Being able to help is a great feeling

Right now, giving refugees from Ukraine a temporary home is probably the biggest help anyone can offer. That same thought occurred to Wolf, EPE Product Management Assistant at Pepperl+Fuchs. Together with his wife, mother-in-law, and children, ages three and five years, he took in refugees for several weeks starting in early March. He reports on his experiences in the career blog.

Wolf, what made you decide to open your home to refugees?
Wolf: The very first week the war broke out, my wife and I started thinking about what we could do and how we could help. We have a guest room with a small bathroom, shower, and kitchenette in the basement of our home. It would have been a shame not to make that space available.

What came next once you had made the decision?
Wolf: My wife is in a WhatsApp group where people offer non-cash donations and share requests for help. A woman, who is originally from Ukraine and has been living in Mannheim for many years and working as a teacher here, asked the group in early March whether someone had a room for a woman and her two children and mother. My wife and I had enough room, so we contacted her. She passed on our address, whereupon the family drove to us in their own car.

What was it like at first after your guests arrived?
Wolf: The first thing we did was introduce ourselves, get to know each other a bit, and show our guests around, of course. We showed them how to use the washing machine and other appliances. They were especially eager to use the Wi-Fi so they could contact their relatives and friends in Ukraine. We also got to work right away to find a spot for the 12- and 13-year old kids at a school with special classes for refugee children. Homeschooling would have been an option, too, but the kids preferred to go to school in person, together with other children from Ukraine.

A special Easter: For two days the guests from Ukraine baked and cooked for the joint Easter dinner. You can see a set table with cake and eggs.
A special Easter: For two days the guests baked and cooked for the joint Easter dinner.

So how did things go with everyone living together?
Wolf: For the first few days, we ate dinner together every night. After a short time, we only did so a few days a week, but every couple of days the family brought us a big pot of borscht as a way of saying thank you. They made it Ukrainian style, with the traditional beets and cabbage. We did a lot of things together at the weekends. Our city offers many different events where Germans and Ukrainians can get together. We went to a concert at the Capitol in Mannheim, for example, and at the Luisenpark municipal park. It was really great to be there as people sang Ukrainian folk songs together; listening to these songs, the refugees visibly blossomed. Our Easter celebration was really special. Our guests spent two days cooking and baking for all of us.
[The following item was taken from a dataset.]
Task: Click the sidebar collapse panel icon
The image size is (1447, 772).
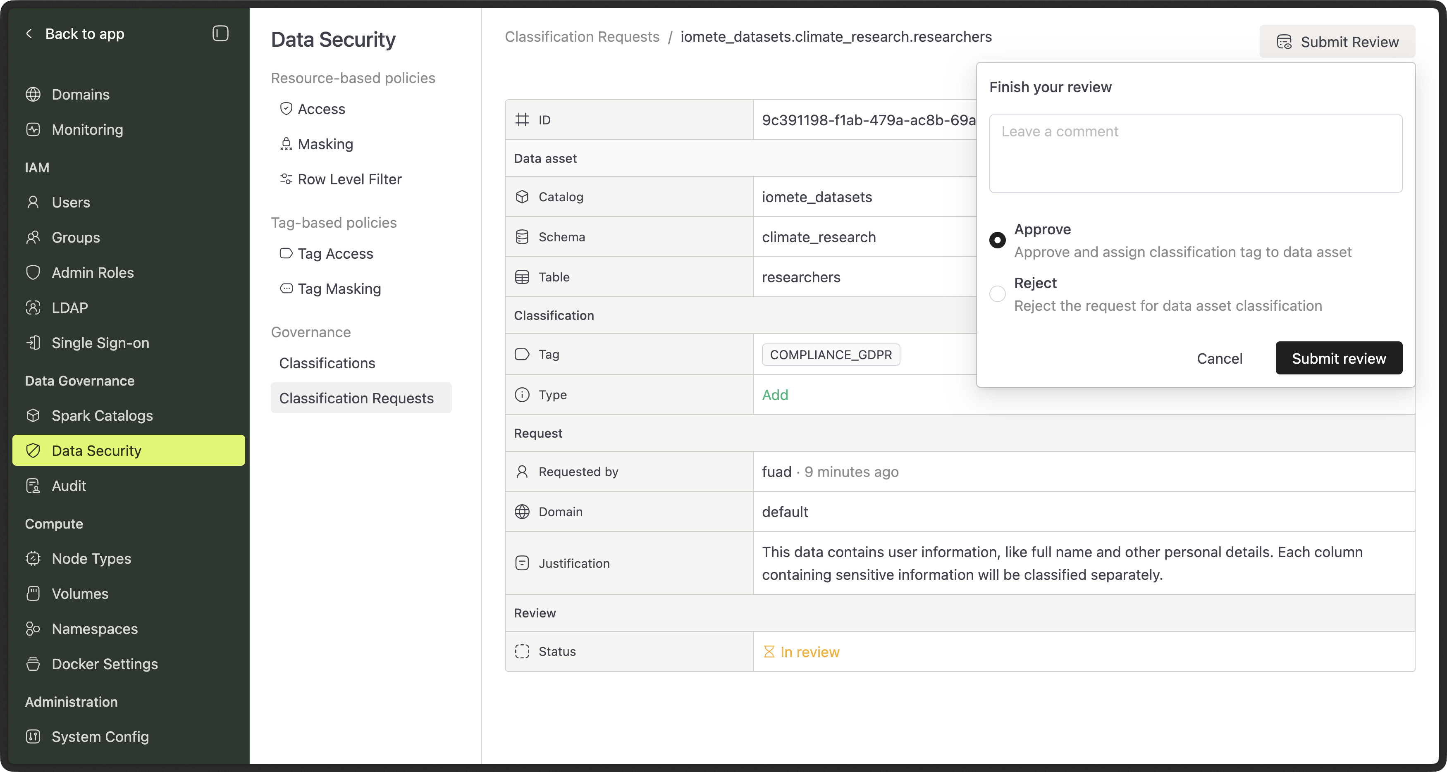Action: 220,34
What were the biggest challenges you faced?
Wolf: Our guests didn’t speak German or English, so we used Google Translate a lot and relied on body language. Otherwise, there was definitely quite a bit of paperwork for the refugees which needed to be taken care of, things like applications for the right to stay, social assistance, and other documents. We filled out the first few forms together with our guests. But then they went to the government agencies on their own, and all we had to do was help out with a few comprehension issues. In general, our guests were very proud and always felt guilty at accepting support. It was an unusual situation for us, too. We didn’t just come home after work and stick to our usual routines, as always. We always checked in with our guests and listened to what they had to say.

Did the refugees talk about their experiences?
Wolf: When we were having dinner or barbecuing together at the weekends, I sometimes asked what the situation was like back home, near Kyiv, and whether their friends and relatives were doing well and healthy. I realized that they wanted to be strong and didn’t actually want to talk about what they had experienced. But then, when they showed us pictures or videos from friends living near Bucha, they started crying, and we cried with them at times. The war wasn’t something that was happening only in the news. It was right there with us at home.

What came next for the refugees?
Wolf: From the start, we had always said that they could stay with us as long as they needed. For a while, they didn’t even know themselves what their next move would be. The kids’ dad and grandfather had stayed in Kyiv to support their country. Their dad still works as a doctor at the hospital, and their grandfather works at a hydroelectric plant. At the end of April the kids’ mom received visas for Canada for all family members to make a fresh start with her family. The grandmother meanwhile moved back to Kyiv to be with her husband. So after about eight weeks, it was the end of the very unusual experience of having a family of refugees stay with us.

Do you have tips for people who are also thinking of taking in refugees?
Wolf: We had a lot of good times together, and the family said over and over again how grateful they were. And they were really nice and super helpful. Sure, the whole situation was stressful at times. But it’s much worse for anyone who is fleeing from Ukraine. And it’s a wonderful feeling to be able to help. That’s why I’d really recommend anyone who has enough space to take in refugees.